// A Commons committee accuses gov’t of failing to take action over UK business links to forced labour and other human rights abuses in China
// The committee’s report says some retailers may be “complicit” in the forced labour of China’s Uighur minority
// Committee’s report says it was “clearly unacceptable” Boohoo had only “minimal data” about the different tiers in its supply chain
Major companies, including retailers, that operate in the UK may have been “complicit” in the forced labour of China’s Uighur minority, MPs have warned.
In a highly critical report, the Commons Business, Energy and Industrial Strategy Committee accused the Department of Business, Energy and Industrial Strategy (BEIS) of failing to to take action over UK business links to forced labour and other human rights abuses in China and elsewhere.
The findings come as some senior Conservative MPs attacked Prime Minister Boris Johnson for failing to adopt a tougher stance on Beijing in his Integrated Review of security, defence, development and foreign policy published on Tuesday.

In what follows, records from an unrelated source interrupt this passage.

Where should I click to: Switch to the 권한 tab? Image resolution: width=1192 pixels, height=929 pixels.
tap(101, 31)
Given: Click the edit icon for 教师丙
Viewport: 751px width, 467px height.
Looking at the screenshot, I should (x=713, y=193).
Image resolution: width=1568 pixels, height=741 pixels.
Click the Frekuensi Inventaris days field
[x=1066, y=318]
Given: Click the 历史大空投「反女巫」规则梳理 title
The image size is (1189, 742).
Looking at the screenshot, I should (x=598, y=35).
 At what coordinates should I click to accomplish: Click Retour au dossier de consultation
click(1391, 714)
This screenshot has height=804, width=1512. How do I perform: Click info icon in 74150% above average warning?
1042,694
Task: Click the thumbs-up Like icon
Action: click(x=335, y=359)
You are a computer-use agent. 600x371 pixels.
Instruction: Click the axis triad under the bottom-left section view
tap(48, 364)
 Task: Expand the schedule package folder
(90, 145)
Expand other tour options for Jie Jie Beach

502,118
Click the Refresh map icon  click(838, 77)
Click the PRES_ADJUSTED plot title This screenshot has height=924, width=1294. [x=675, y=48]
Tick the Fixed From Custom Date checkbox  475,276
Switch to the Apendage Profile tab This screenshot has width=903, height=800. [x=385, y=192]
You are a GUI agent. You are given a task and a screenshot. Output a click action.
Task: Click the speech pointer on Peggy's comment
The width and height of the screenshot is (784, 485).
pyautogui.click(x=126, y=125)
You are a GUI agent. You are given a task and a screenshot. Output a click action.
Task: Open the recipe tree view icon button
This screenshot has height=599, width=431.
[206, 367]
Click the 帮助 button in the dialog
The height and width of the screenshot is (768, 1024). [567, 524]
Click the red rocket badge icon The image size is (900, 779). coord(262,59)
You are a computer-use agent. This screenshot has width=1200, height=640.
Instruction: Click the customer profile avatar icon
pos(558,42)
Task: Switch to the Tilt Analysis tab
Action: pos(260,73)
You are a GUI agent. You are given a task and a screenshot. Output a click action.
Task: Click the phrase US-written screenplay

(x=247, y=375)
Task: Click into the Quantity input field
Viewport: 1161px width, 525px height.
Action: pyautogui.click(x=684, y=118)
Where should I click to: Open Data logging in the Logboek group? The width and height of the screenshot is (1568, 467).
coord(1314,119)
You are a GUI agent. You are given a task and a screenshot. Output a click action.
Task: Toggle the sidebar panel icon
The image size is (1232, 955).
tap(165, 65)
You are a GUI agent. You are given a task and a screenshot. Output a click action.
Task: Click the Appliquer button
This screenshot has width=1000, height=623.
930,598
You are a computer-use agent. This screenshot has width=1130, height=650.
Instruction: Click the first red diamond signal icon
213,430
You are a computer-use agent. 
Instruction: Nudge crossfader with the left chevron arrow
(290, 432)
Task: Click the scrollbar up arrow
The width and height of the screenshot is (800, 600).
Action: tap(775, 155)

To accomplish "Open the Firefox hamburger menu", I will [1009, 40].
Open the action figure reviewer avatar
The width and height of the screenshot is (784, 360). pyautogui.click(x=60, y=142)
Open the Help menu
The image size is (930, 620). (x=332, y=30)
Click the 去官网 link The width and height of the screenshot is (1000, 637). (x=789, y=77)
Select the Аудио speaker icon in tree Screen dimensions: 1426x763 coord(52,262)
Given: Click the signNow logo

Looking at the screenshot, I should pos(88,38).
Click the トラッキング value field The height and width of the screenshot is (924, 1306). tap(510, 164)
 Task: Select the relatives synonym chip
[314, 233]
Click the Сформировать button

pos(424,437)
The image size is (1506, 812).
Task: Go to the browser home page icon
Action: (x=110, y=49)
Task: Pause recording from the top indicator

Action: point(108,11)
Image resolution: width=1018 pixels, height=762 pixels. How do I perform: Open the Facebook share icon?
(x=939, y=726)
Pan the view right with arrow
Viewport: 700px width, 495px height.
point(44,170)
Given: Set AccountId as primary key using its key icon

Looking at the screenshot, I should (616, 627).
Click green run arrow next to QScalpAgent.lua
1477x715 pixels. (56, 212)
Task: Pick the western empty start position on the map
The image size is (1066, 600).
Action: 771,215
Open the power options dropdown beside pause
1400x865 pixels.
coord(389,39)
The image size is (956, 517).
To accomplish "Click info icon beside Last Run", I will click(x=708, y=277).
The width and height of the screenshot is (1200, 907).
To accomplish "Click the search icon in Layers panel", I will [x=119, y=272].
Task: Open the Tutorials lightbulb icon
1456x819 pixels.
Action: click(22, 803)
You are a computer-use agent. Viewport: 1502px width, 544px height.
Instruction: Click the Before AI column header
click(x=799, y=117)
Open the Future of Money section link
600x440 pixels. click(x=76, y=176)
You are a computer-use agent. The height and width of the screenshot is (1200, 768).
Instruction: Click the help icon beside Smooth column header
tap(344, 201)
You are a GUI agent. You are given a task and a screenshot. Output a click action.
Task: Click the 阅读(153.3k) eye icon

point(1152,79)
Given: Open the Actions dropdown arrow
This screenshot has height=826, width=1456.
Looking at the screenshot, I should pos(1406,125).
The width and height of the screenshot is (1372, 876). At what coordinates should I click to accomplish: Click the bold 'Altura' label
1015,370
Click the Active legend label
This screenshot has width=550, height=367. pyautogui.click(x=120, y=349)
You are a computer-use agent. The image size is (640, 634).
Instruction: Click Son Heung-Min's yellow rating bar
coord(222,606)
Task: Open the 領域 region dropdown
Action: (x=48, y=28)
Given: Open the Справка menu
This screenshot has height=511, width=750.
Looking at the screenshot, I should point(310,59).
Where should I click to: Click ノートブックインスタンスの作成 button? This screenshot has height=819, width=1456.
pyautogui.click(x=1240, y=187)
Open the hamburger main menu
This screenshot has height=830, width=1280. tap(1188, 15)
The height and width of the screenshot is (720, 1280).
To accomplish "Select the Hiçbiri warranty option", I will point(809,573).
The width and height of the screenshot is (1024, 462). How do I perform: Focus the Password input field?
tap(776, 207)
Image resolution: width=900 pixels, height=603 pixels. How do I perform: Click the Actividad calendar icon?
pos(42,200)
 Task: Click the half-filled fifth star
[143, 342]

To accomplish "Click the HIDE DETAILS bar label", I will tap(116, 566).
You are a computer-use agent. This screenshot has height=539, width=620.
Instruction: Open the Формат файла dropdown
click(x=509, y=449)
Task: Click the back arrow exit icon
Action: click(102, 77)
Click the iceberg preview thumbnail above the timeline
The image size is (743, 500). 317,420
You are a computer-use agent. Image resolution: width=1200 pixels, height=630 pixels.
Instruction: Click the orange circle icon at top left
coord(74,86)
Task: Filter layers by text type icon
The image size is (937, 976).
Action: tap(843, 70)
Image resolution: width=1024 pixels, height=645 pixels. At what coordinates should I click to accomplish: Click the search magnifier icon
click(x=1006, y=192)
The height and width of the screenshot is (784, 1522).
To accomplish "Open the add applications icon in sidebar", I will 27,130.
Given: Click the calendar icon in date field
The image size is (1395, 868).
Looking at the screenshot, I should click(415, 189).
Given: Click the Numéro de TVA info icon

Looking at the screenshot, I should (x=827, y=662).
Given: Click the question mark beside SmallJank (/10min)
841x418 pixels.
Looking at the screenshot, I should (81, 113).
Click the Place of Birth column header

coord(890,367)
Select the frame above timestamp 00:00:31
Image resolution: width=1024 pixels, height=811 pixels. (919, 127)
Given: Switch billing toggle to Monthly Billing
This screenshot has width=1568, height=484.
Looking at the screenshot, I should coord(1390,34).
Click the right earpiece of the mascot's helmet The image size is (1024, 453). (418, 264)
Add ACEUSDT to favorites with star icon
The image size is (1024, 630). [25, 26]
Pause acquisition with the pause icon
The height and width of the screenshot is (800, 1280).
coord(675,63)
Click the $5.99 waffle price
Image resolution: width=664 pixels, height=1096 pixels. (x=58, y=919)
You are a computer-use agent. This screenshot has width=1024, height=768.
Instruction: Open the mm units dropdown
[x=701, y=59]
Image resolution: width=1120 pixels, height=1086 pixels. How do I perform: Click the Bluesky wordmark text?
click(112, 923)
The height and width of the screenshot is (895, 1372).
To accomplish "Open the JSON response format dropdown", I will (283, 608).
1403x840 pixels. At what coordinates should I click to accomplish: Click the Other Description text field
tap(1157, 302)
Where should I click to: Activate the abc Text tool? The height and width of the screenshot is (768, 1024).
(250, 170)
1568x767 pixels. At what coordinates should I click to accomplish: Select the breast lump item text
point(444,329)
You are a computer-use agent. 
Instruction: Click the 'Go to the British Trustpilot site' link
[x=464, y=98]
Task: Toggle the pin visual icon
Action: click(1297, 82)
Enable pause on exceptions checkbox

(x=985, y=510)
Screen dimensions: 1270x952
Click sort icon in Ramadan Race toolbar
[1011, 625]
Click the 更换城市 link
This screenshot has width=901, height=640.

On the online retail giant Boohoo Group, the report said it was “clearly unacceptable” the company had only “minimal data” about the different tiers in its supply chain, which had resulted in “labour abuses” in the UK.
However, the report welcomed Boohoo Group’s appointment of former appeal court judge Sir Brian Leveson to review its transparency arrangements in the light of the committee’s inquiry.
A Boohoo Group spokeswoman said the retailer “has made extensive improvements to its supply chain practices”, and that the “group looks forward to publishing the details of its UK supply chain next week”.
Meanwhile, the committee said the government needed to do more to meet its commitments to uphold human rights.
It said this could include drawing up a black list of firms that cannot show they do not have supply chain links to Xinjiang and imposing sanctions on Chinese officials implicated in human rights abuses.
“Given the government’s admission that the situation facing the Uighur people in Xinjiang is harrowing and that international supply chains are likely to be complicit in the perpetuation of forced labour in the region, we are disappointed by the lack of meaningful action that has been taken in relation to these crimes,” the committee said.
“Given that evidence of serious human rights abuses in Xinjiang has been widely reported over many years, we are appalled that companies still cannot guarantee that their supply chains are free from forced labour.
“We found that many companies asserted that they have robust procedures for prohibiting human rights abuses while failing to undertake the necessary and basic due diligence procedures to know for certain that their supply chains are not implicated in slave labour or the abuse of minorities in China.”
In response to the report, a government spokesman said: “Forced labour is one of the world’s most despicable practices and the government will not stand for it, whether this exploitation takes place in the UK or abroad.
“The UK is the first country in the world to require businesses to report on how they are tackling modern slavery and forced labour in their operations and supply chains, and we are taking forward plans to extend that to certain public bodies and introduce financial penalties for organisations that don’t comply.”